В подполье можно встретить только крыс | страница 63



- Ты застегивал, а я расстегнул. Очень жарко было. Да вон он и полушубок висит. Найди, где там дыра.

Я подошел к висящему на гвозде полушубку, посмотрел: нет, это не тот полушубок!

Нет, это именно тот, - подчеркнул он. - И ты запомни это! А теперь иди садись и слушай. - Он засунул руку под подушку и что-то вытащил оттуда. Затем раскрыл ладонь и сказал:

- Вот он - "пыж". На ладони у него лежала крупная (медвежья) картечь.

- Про "пыж" это я придумал. Уговорил Грибанова поддержать мою версию. С полушубком она не получается, поэтому я и подменил его. Для чего я это делаю? Я догадываюсь, как это произошло. Тут никто не виноват. Но если дело попадет в Чека, то не одна голова полетит. Ты еще не знаешь, что такое Чека и дай Бог тебе никогда это не узнать. Я немного служил в Чека и теперь врагу не пожелаю туда попасть. С тем, что случилось, я сам разберусь. И никто не пострадает. И никакой опасности для меня. Еще раз говорю: виноватых в этом деле нет. И то, что Митин брат хотел со мной говорить, когда меня везли в больницу, свидетельствует, что он не виноват.
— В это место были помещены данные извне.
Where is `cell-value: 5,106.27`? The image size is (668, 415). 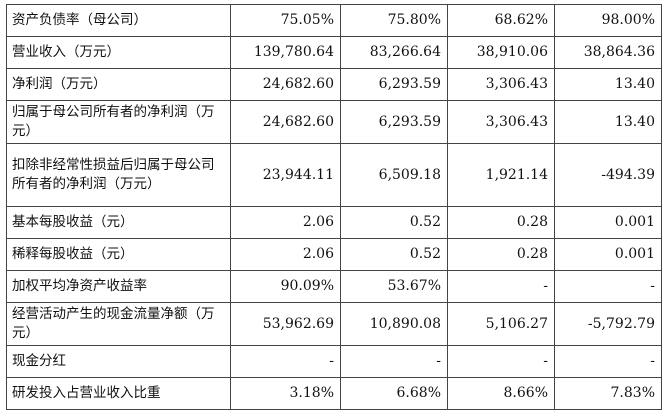
cell-value: 5,106.27 is located at coordinates (501, 324).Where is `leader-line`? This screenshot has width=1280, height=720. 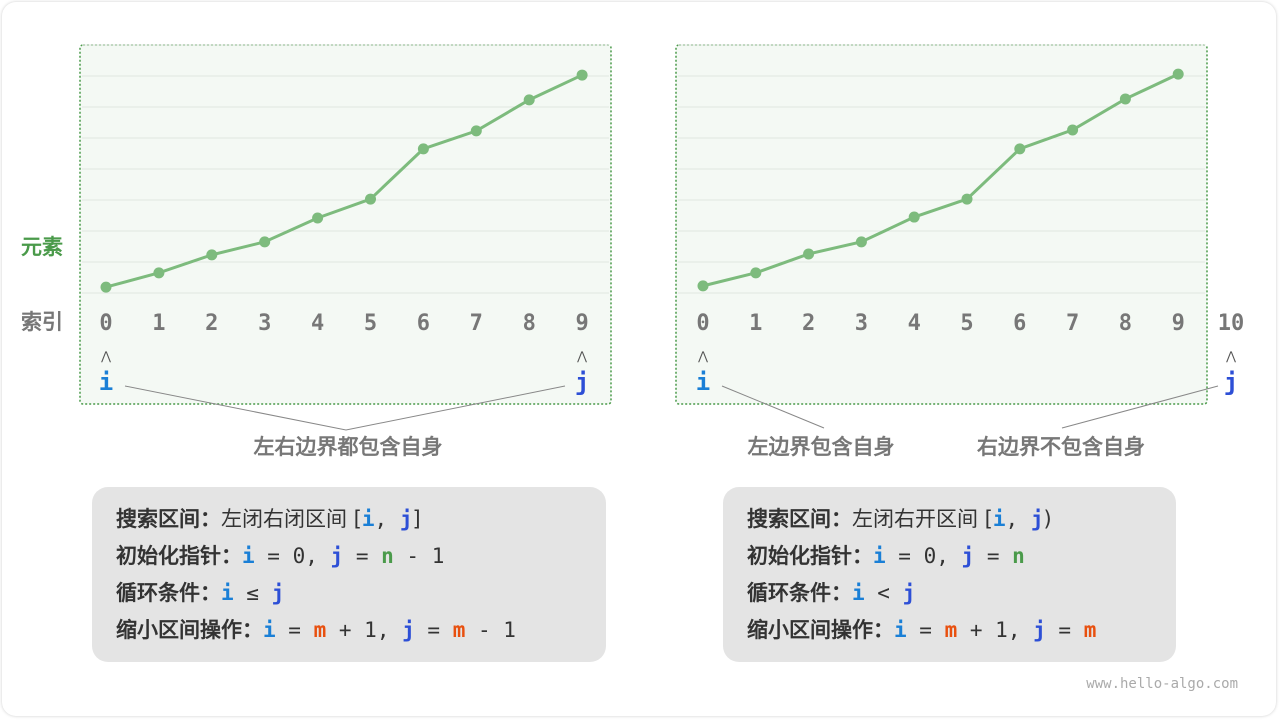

Теперь учти, кроме меня правду знают только Грибанов и ты. Грибанов не скажет, так как его за "пыж" запросто к стенке поставят. Я тем более не скажу, так как мне сразу припаяют "покровительство бандитам". Значит жизнь моя, Грибанова, всех братьев Яковенко и еще может кого зависит от тебя одного. Почему я тебе говорю об этом? Потому что эту картечину надо как-то убрать, чтобы она никогда, никому в руки не попала. Пойдешь домой - выбрось в речку. Я хотел сохранить на память, да боюсь - случайно найдут. Уже сегодня был чекист. Но он шлапак: поверил Грибанову и мне. Но там не все такие. Найдется кто-нибудь, кто начнет копать. Поэтому от греха подальше. Все улики уничтожить. Я выполнил его просьбу.

Замечание насчет Чека запало мне в душу на всю жизнь. Может именно этим объясняется, что я никогда ни на кого не донес в ЧК и в душе подвергал сомнению распространяемые советской пропагандой страшные истории о "врагах народа" и рассказы о "подвигах" чекистов. При той восторженности, с какой я воспринимал все советское, я без Мерзликина мог бы натворить много такого, за что потом было бы стыдно и больно.

Так прошли для меня первые два года второго десятилетия века, в котором я родился. Закончилось детство, началась кипучая юность. И если в раннем детстве меня тянули дороги дальних странствий, то теперь потянули дороги новой жизни.